Imagine being one of the most valuable companies on earth, making billions thanks to open-source software like #ffmpeg, without contributing financially to it, without contributing to its codebase, and even expecting those unpaid volunteers to fix bugs for you in a timely fashion as if they were your own employees.
Imagine contributing to a huge piece of software like ffmpeg that works behind the scenes on literally any device that can either play, record or transform media, a project that has become a critical piece of our digital infrastructure, and doing so unpaid, uncredited and stressed out by companies that make billions thanks to your work.
This is the current state of open-source today.
A bunch of burned out, unpaid and uncredited volunteers building free stuff in their spare time that trillion-dollar freeriders feel entitled to use without contributing back.
ffmpeg developers are right. Either #Google contributes back, or they won’t even look at their bugs anymore.

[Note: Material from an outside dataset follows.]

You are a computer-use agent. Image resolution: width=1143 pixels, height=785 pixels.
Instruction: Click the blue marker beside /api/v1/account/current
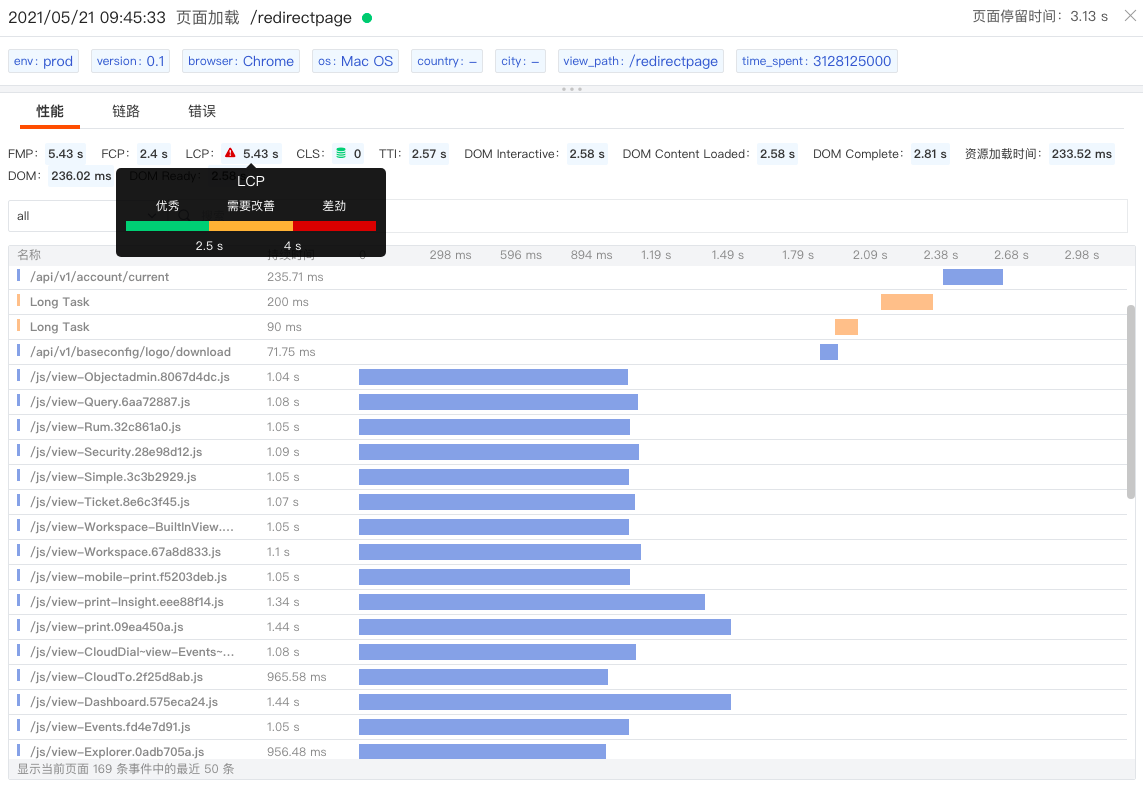point(18,276)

And, in an ideal world where free software licenses weren’t written by good Samaritans, either trillion-dollar companies contribute back, or they shouldn’t be allowed to use free software for profit.
20 years ago I used to have discussions with fellow engineers whether open-source would have won over commercial software.
Now I can firmly say that open-source won. There’s no doubt about it. Linux, Apache products, Python, ffmpeg, curl etc. power all of today’s technological stack. But it’s not the win that I expected. It’s the kind of win that happened because corporations realized that open-source is just a way for them to cut on internal engineering costs.